Collected data entries
= Beginning of Section =

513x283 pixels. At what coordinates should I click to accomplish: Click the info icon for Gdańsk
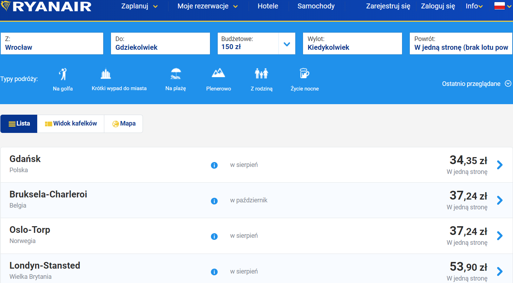[214, 165]
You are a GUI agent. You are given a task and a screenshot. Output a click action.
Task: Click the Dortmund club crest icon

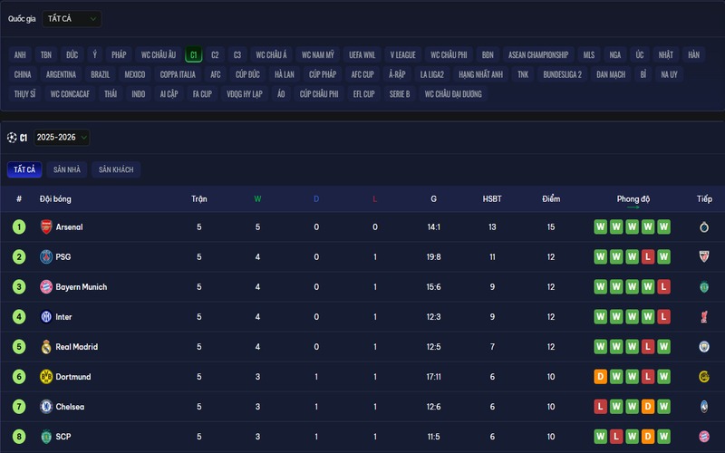tap(46, 377)
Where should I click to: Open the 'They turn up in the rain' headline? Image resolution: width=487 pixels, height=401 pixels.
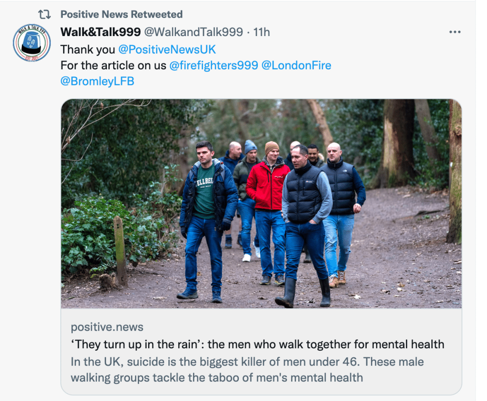[257, 344]
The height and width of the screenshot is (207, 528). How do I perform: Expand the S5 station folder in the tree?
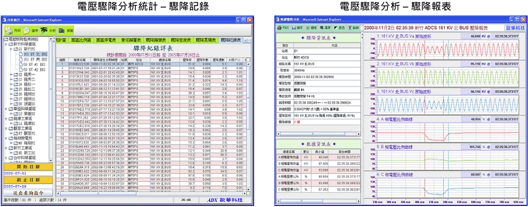11,89
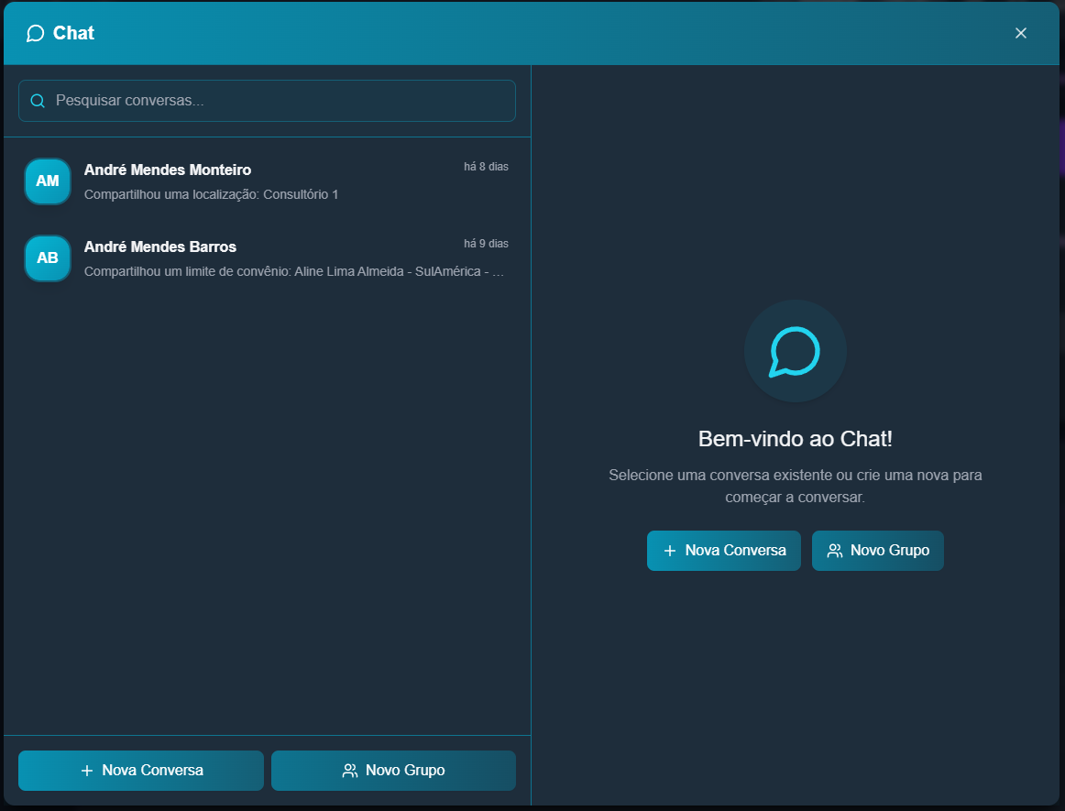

= End of Section =

Using the records above, copy exactly and only the lines from the line with "The height and" through the end, both included; leave every picture out.

Finished exercise
The height and width of the screenshot is (207, 528). How do I perform: Expand the S5 station folder in the tree?
11,89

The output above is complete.